TEXT EXCERPT:
== Segment start ==

Who Is Dave Brat, The Economics And Morals Professor Who Toppled Eric Cantor?

Here's a profile -- edited to reflect Tuesday's primary -- that ABC News' John Parkinson did of Brat in May:
Meet Dave Brat, an economics and ethics professor at Randolph-Macon College in Ashland, Virginia, who launched a long-shot -- and ultimately successful -- bid to oust House Majority Leader Eric Cantor from his seat representing Virginia’s 7th Congressional District.
Eric Cantor Loses Primary in Shocking Upset
Eric Cantor Loses Primary in Shocking Upset
Brat, who admits that he has supported several Cantor candidacies over the years, says he mounted his improbable primary campaign because the House GOP’s No. 2 leader has lost touch with his constituents, “veering from the Republican creed.”
“Years ago he had a good conservative track record, but now he’s veered off,” Brat told ABC News during an interview on Capitol Hill in May. “If you go to Heritage and look at their score, I think he’s at about a 53 right now. I mean, that’s an F-minus.”
Heritage Action’s scorecard tracks Republican votes, co-sponsorships and other legislative activity to gauge how conservative members of Congress are performing. Cantor actually receives a 52 percent, which ranks seventh among eight Virginia House Republicans. The quirky challenger always knew he had a tough road to victory in the primary.
“Most of these [primary] races don’t kick in until about 30 days prior,” he said. “Now everyone’s looking, what’s the race? It’s an open primary and it’s just Eric and I on the ticket.”
Brat, 49, wasn't the first primary challenger Cantor has faced. The Richmond Republican smoked primary challenger Floyd Bayne in 2012 by nearly 60 percentage points before cruising to a 17-point victory in the general election.
But with low primary turnout (just 47,000 voters turned out in the primary two years ago) and anti-incumbency fervor at an all-time high, Cantor’s team said back in May they weren't overlooking Brat, although at the time they said they didn't "see him getting a great deal of traction.”
“We’re on the ground, running the campaign,” Cantor campaign spokesman and senior strategist Ray Allen said in a phone interview. “We take every figure seriously and do our own due diligence. It is what it is.”
“The race was once viewed as a long-shot, [but] it’s tightening now,” Brat said. “We’re well over double, triple what we had on the books just a month ago and so now we’re getting the national attention I always hoped.”
Brat complained that Cantor, 50, has a “crony-capitalist mentality” to take care of the corporate sector ahead of the interests of small businesses.

== Segment end ==

INFORMATION SUPPLIED:
== Segment start ==

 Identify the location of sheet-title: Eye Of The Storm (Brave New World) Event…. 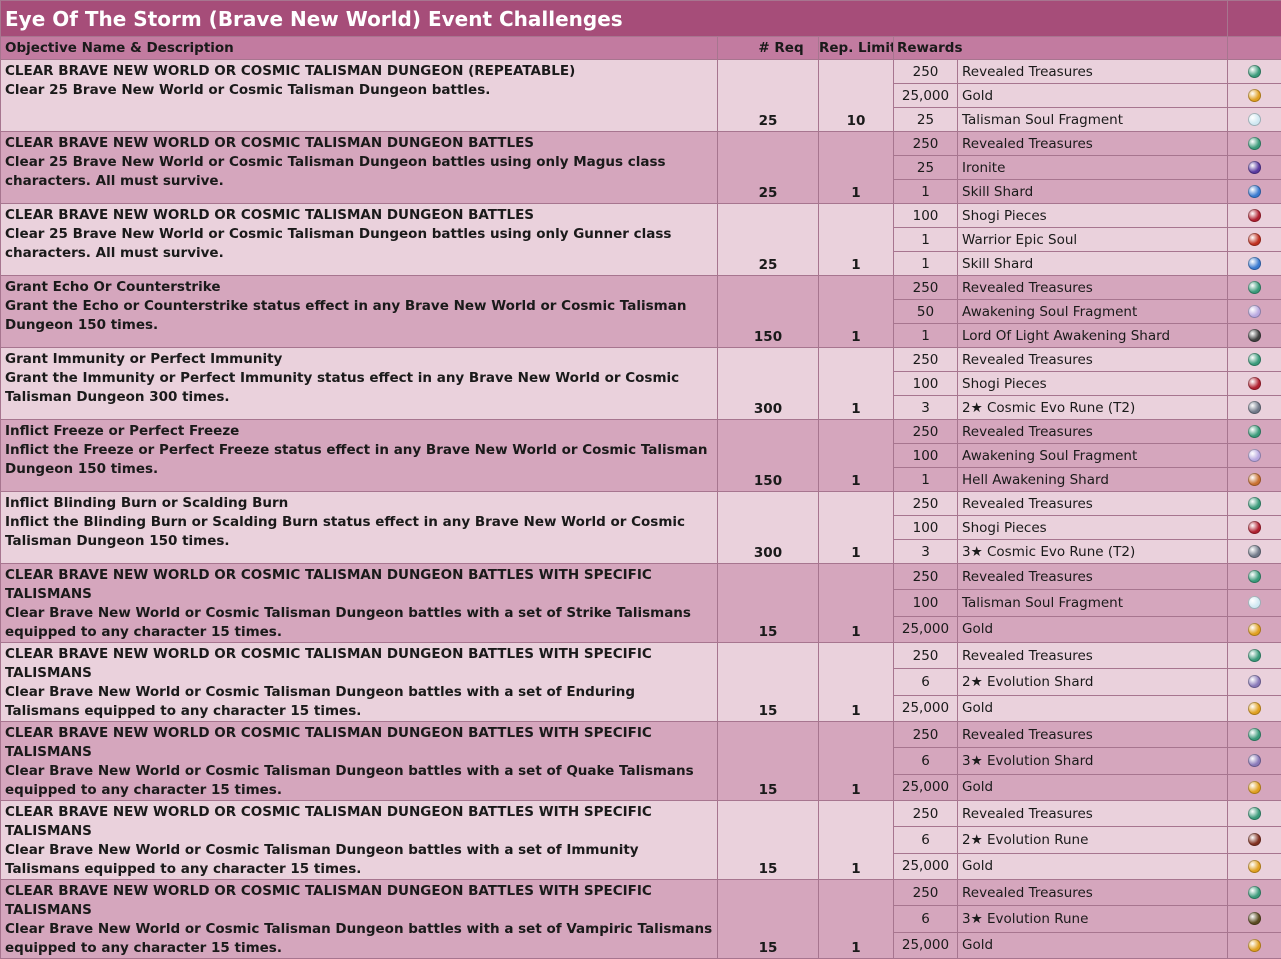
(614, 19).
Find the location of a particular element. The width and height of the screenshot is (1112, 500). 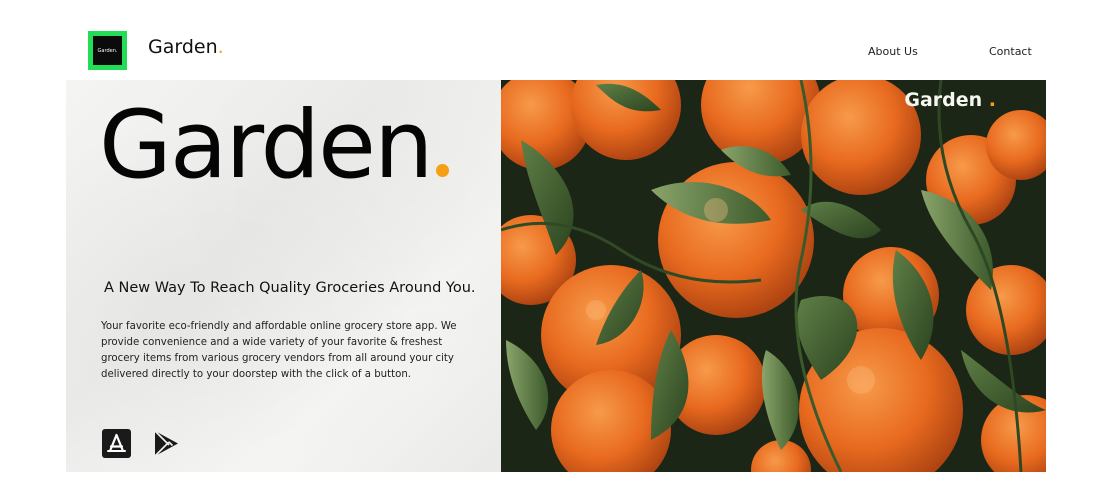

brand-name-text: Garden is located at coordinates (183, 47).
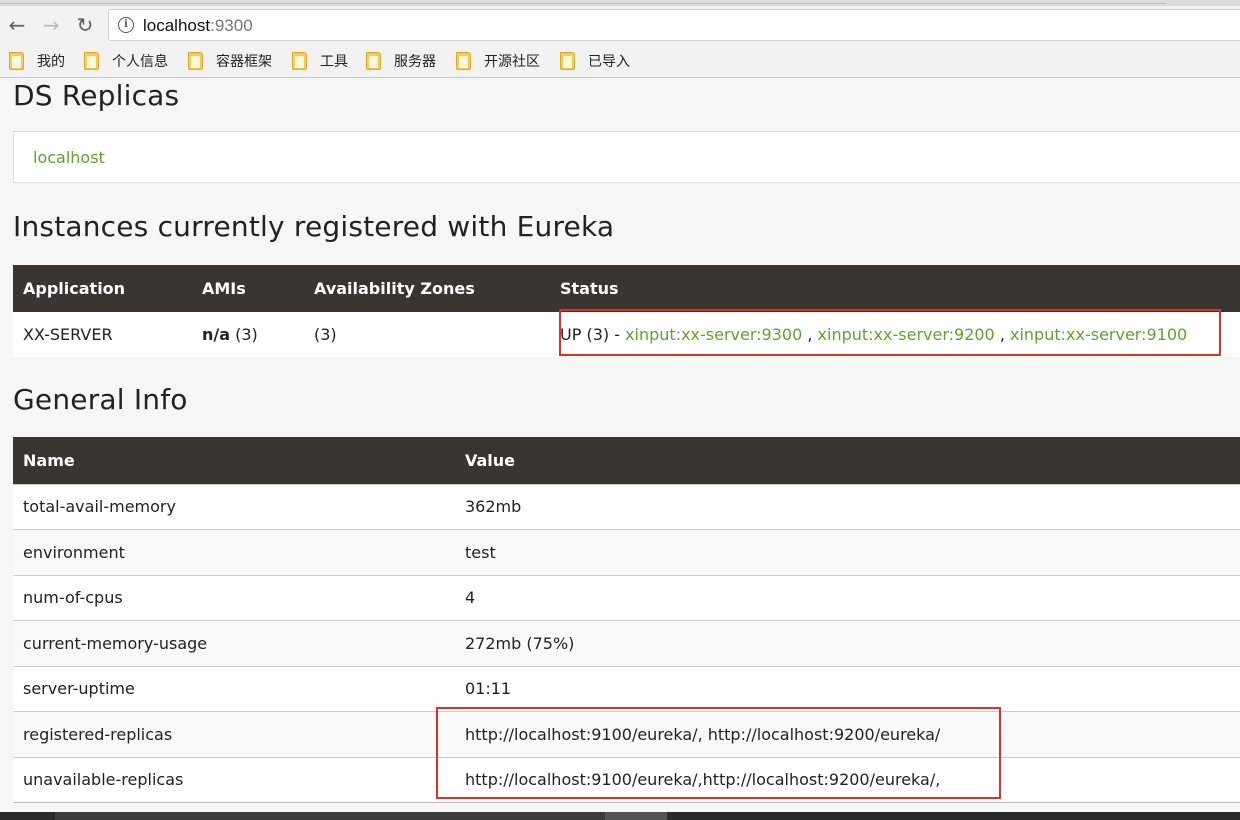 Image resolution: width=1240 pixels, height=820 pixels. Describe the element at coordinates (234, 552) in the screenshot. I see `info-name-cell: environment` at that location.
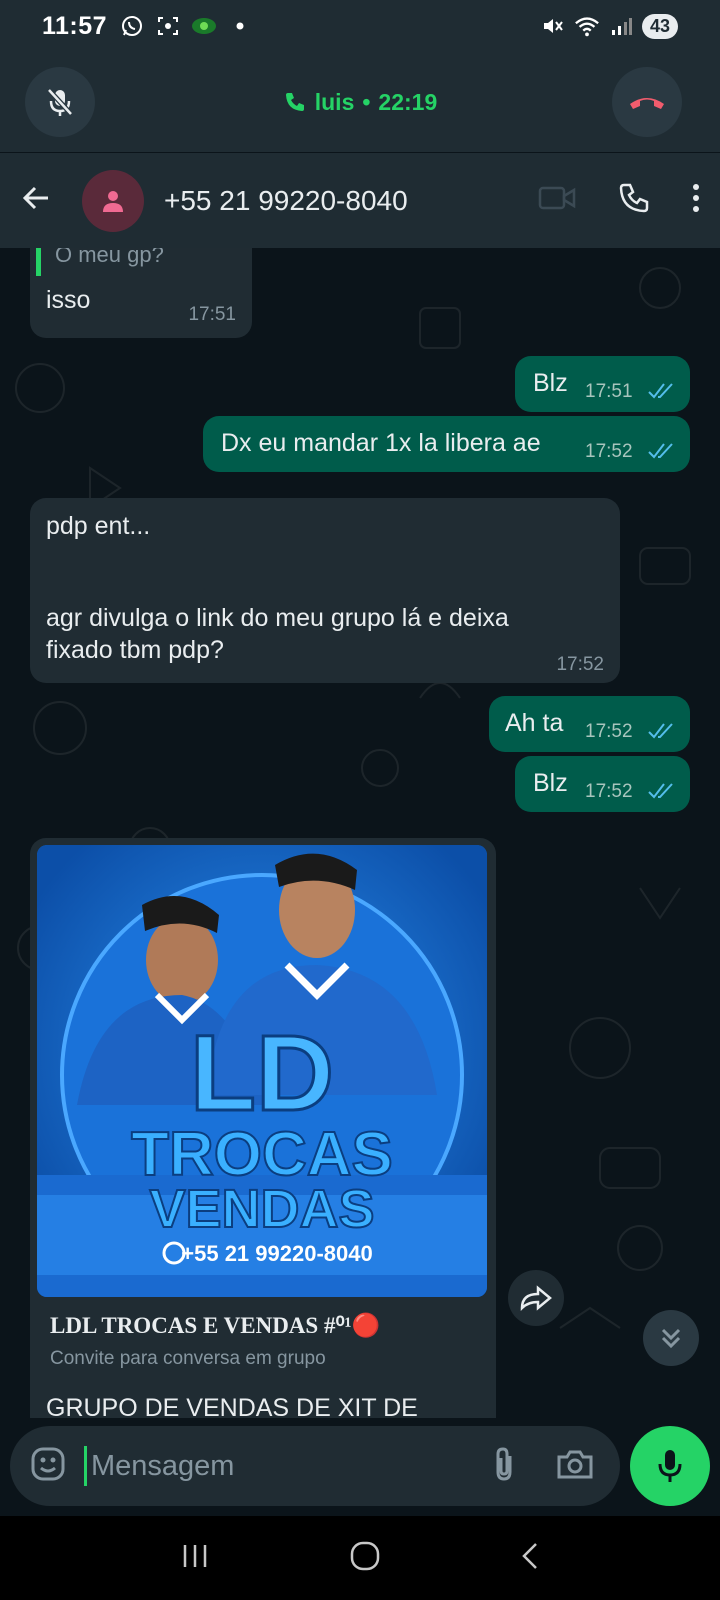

== Segment end ==

Rewrite everything in the Cantor primary article from "Who Is Dave" down to "7th Congressional District.", putting "David Brat" in place of "Dave Brat".

RESPONSE AREA:
Who Is David Brat, The Economics And Morals Professor Who Toppled Eric Cantor?

Here's a profile -- edited to reflect Tuesday's primary -- that ABC News' John Parkinson did of Brat in May:
Meet David Brat, an economics and ethics professor at Randolph-Macon College in Ashland, Virginia, who launched a long-shot -- and ultimately successful -- bid to oust House Majority Leader Eric Cantor from his seat representing Virginia’s 7th Congressional District.